- Theatrical release poster
- Directed by: Nelson Lyon
- Written by: Nelson Lyon
- Produced by: Merv Bloch
- Starring: Sarah Kennedy Norman Rose James Harder Jill Clayburgh
- Narrated by: Ondine
- Music by: Nate Sassover
- Distributed by: Rosebud Releasing Corporation (Avco Embassy Pictures)
- Release date: October 3, 1971;
- Running time: 97 minutes
- Country: United States
- Language: English
- Budget: $500,000

= The Telephone Book =

1971 film

The Telephone Book is a 1971 American independent sexploitation comedy film written and directed by Nelson Lyon and starring Sarah Kennedy, along with Norman Rose, James Harder, and Jill Clayburgh. The film follows a solitary but lustful woman named Alice, who falls in love with a stranger who makes obscene phone calls to her. The film is satirical in nature and often breaks the fourth wall.

The film was released in the United States in 1971, and received an X rating from the Motion Picture Association of America. It was met with mostly negative reviews, though critical reception to the film has become more positive decades after its initial release. It has been considered a cult film.

==Plot==
Alice (Sarah Kennedy), a shy and lustful woman, lives in a New York City apartment that is wallpapered with pornographic images. She is filmed in various poses under the male gaze, and speaks in a sexy baby voice. She receives an obscene phone call from a stranger (Norman Rose), which fascinates her and sends her on a picaresque adventure through various situations in pursuit of the caller, all of them sexual in one way or another. Alice's scenes are interspersed with confessional footage of anonymous men who place obscene calls.

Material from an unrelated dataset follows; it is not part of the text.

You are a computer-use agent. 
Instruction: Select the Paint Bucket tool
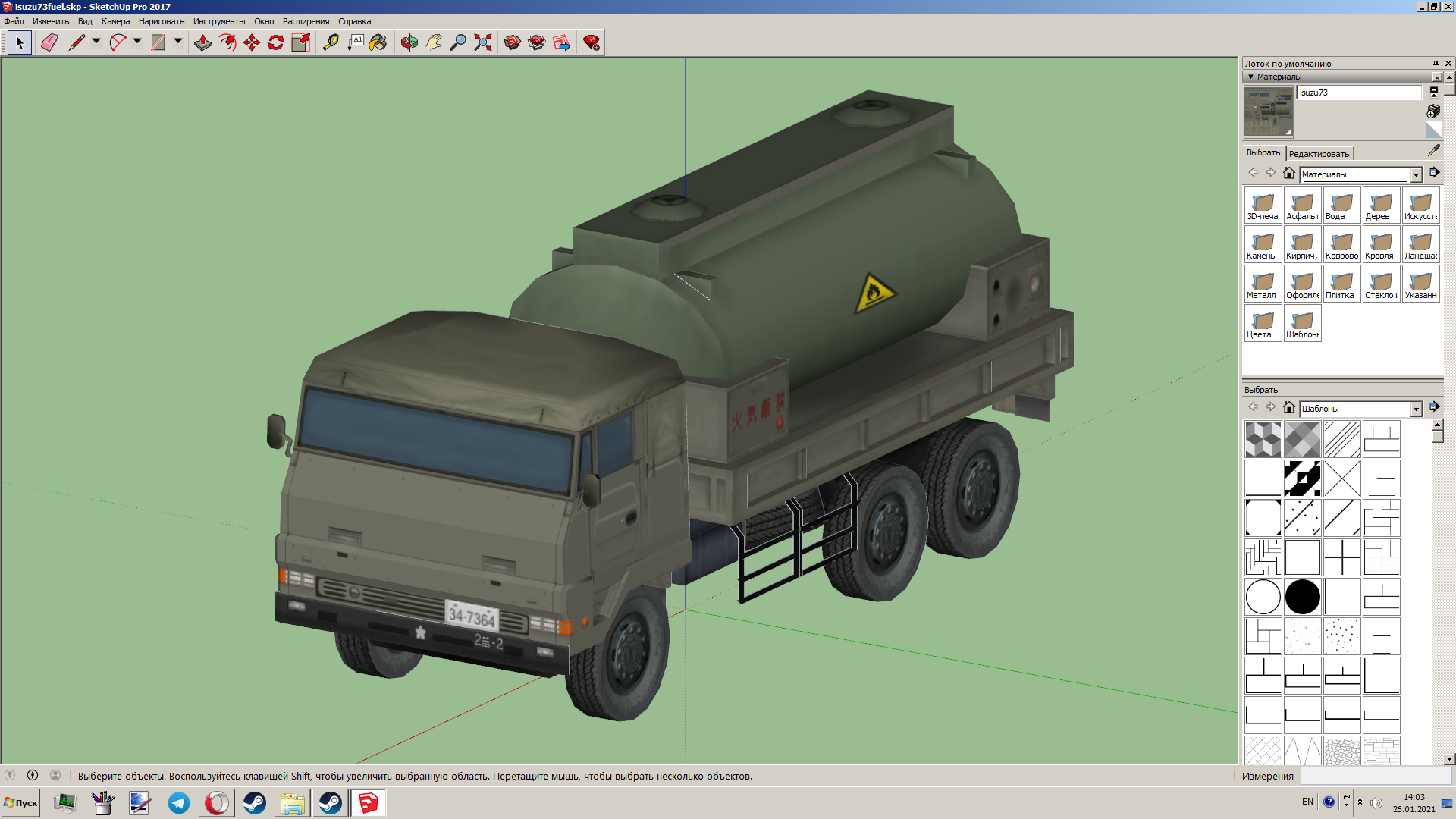[378, 42]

At last the caller is revealed, a man in a suit wearing a pig mask. He makes a confession, and Alice's infatuation for him does not wane. The film ends with a sudden change to color footage and a psychedelic, heavily sexualized and absurdist animated sequence.

==Cast==
- Sarah Kennedy as Alice
- Norman Rose as John Smith
- James Harder as Obscene Caller
- Jill Clayburgh as Eyemask
- Ondine as Narrator
- Barry Morse as Har Poon
- Ultra Violet as Whip Woman

==Release==

An intermission was shot for the film, in which Andy Warhol simply eats popcorn for several minutes, until the audience returns to their seat. The intermission was cut from the film prior to release, and has since been lost.

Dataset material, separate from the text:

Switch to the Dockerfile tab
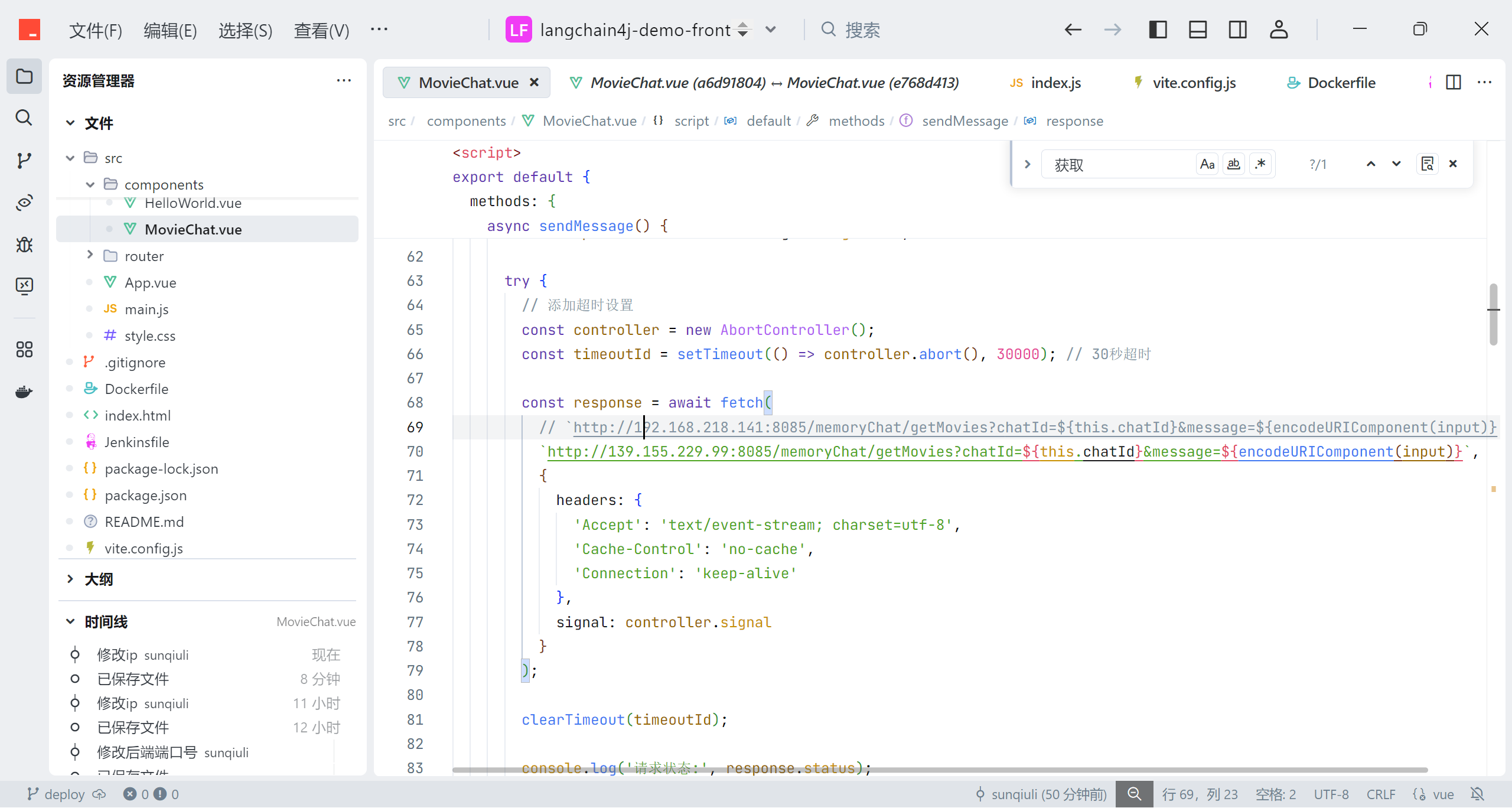Image resolution: width=1512 pixels, height=808 pixels. click(1341, 83)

The film was restored and released on DVD and Blu-ray on May 7, 2013, by Vinegar Syndrome.

==Critical reception==
The Telephone Book received mostly negative reviews upon release. In a contemporary review written for The New York Times, critic A. H. Weiler called the film "an occasionally interesting, if wrong, number." Kevin Thomas of the Los Angeles Times, however, called the film "so bleakly brilliant that those in search of the usual sexploitation entertainment attend at peril". The Los Angeles Herald Examiner also published a positive review of the film.

Decades after its release, The Telephone Book has been reassessed as "a neglected masterpiece". Budd Wilkins of Slant Magazine gave the film a rating of 4 out of 5 stars, calling it "a brilliant and lamentably neglected gem of early-'70s underground filmmaking", and declaring the scene in which Alice meets John Smith to be "one of the great satirical set pieces in the history of American cinema." Katie Rife of The A.V. Club wrote that "dismissing Nelson Lyon's sole directorial outing as a nudie flick does it a major disservice, as it's a gleefully obscene, visually inventive piece of pop-counterculture satire that has more in common with Putney Swope than Deep Throat." Rob Hunter of Film School Rejects has referred to the film as a "true classic".

In 2015, Alison Nastasi of Flavorwire listed the film as being one of the 50 greatest midnight movies of all time.

Conversely, Brian Orndorf of Blu-ray.com gave the film a mostly negative review, calling it "as arousing as a tax audit and funny as jury duty", and "an insufferable grab bag of encounters and staring contests, missing its moon shot to become a triumphant cult experience, whiffing with its allegedly provocative elements."